Do Reps Have to Notify Customers That the Call Is Being Recorded?
As of this writing, there are 11 states in the US that require “all-party consent.” These states legally require you to notify your prospects and customers that the call is being recorded. Because of that, we recommend sales reps always notify the people on their sales calls that it’s being recorded.
For scheduled conference-style sales calls, this is very easy to pull off. Feel free to steal this line:
“Do you mind if I record this call so I’m not scrambling for notes the entire time?”
In our experience, almost no-one says no to this.
For sales teams making outbound cold calls, notifying your prospects can be a little more tricky. Cold calling is hard enough. Starting by telling your prospect the call is being recorded makes it harder.
If this is your situation, we recommend leveraging a tool like SalesLoft, Outreach, or InsideSales.com.
These dialing technologies have capabilities that intelligently record only the rep’s side of the call when calling into “all-party consent” area codes. Most conversation intelligence platforms will seamlessly integrate with these dialing tools.
If you don’t have the luxury of a dialing technology like that, but you do want to record your calls (and comply with the law), try using this line:
“Hi [prospect name], this is Chris from Gong.io calling on a recorded line… did I catch you at a decent time?”
What Kinds of Companies Make Good Customers for Conversation Intelligence?
The best “fits” for conversation intelligence are sales teams who sell by phone or conference call who need to get visibility into their sales calls. Currently, the most common types of companies to adopt conversation intelligence are mid-market B2B technology firms, since they tend to be “early adopters.”
Most of the time, these are “account executive” teams who close deals (as opposed to sales development teams making prospecting calls).
We’ve found that “closer” sales teams are often more likely to adopt this technology because there is more at stake from a financial perspective in making sure their sales conversations are highly effective.
However, we’ve recently seen multiple new industries, as well as different types of sales organizations, adopt the technology, including:
- Media companies
- Sales development teams
- B2C sales teams
While mid-sized B2B tech companies are the most common adopters today, the market will likely develop in such a way that includes just about any organization interacting with prospects and customers over the phone.

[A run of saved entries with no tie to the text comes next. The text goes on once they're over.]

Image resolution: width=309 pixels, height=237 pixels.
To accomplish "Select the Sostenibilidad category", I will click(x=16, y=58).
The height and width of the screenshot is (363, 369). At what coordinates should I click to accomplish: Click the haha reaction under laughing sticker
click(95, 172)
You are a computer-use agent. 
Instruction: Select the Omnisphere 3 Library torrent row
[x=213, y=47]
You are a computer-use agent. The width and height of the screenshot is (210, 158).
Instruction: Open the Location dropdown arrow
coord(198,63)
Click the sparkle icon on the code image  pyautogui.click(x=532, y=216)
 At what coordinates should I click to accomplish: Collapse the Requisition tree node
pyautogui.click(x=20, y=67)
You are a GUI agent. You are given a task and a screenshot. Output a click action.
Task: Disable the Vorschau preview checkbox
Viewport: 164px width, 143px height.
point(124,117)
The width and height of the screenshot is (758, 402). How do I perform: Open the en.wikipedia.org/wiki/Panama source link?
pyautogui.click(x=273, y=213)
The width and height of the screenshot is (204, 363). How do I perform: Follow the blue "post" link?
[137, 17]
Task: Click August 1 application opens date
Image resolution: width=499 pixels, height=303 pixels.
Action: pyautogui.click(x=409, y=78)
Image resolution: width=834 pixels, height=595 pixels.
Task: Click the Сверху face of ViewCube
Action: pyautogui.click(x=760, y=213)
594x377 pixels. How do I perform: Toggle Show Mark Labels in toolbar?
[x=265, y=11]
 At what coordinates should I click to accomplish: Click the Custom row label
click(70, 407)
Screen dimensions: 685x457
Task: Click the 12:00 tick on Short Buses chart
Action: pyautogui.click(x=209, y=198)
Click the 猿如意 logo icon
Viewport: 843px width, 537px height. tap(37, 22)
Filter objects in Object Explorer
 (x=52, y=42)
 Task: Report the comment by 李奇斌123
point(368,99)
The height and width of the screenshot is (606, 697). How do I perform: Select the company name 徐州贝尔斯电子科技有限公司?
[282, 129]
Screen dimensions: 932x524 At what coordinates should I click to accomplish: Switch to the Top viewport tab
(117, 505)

What Are Customers Achieving with Conversation Intelligence?
Here’s a snapshot of a few conversation intelligence customer case studies:
As you can see, sales organizations are moving the needle on key sales outcomes like close rates and average contract value (ACV).
There are many other metrics sales organizations are improving with conversation intelligence, including:
- Decreased sales cycle length
- Decreased onboarding ramp time for new hires
- Increased sales team quota attainment
- Increased ROI per sales rep
What Is the Future of Conversation Intelligence Technology?
In the coming years, conversation intelligence will expand beyond B2B sales teams and into other types of organizations, including B2C call centers, customer success organizations, and other organizations who interact with customers and prospects remotely.
New verticals and industries will also begin adopting the technology at faster rates, such as media companies, financial services, and dozens more.
The technology itself will continually become more impactful as machine learning and artificial intelligence rapidly advance.
Expect the technology to expand in a few interesting ways:
- Deeper analytics regarding what’s working on sales calls (and what’s not)
- Real-time capabilities that “nudge” reps with recommended talk tracks based on customer response
- More support for the “Voice of Customer” and “Market Intelligence” use cases
- Expansion into conversation channels that go beyond the phone (email, chat, etc.)
- Predictive capabilities that help reps manage their pipeline and help sales leaders forecast more accurately based on historic conversations
- AI-driven automation (automated coaching suggestions to reps, etc.)
Thanks for taking the time to read this post. We hope you’ve found it useful, and that it answered the questions you may have.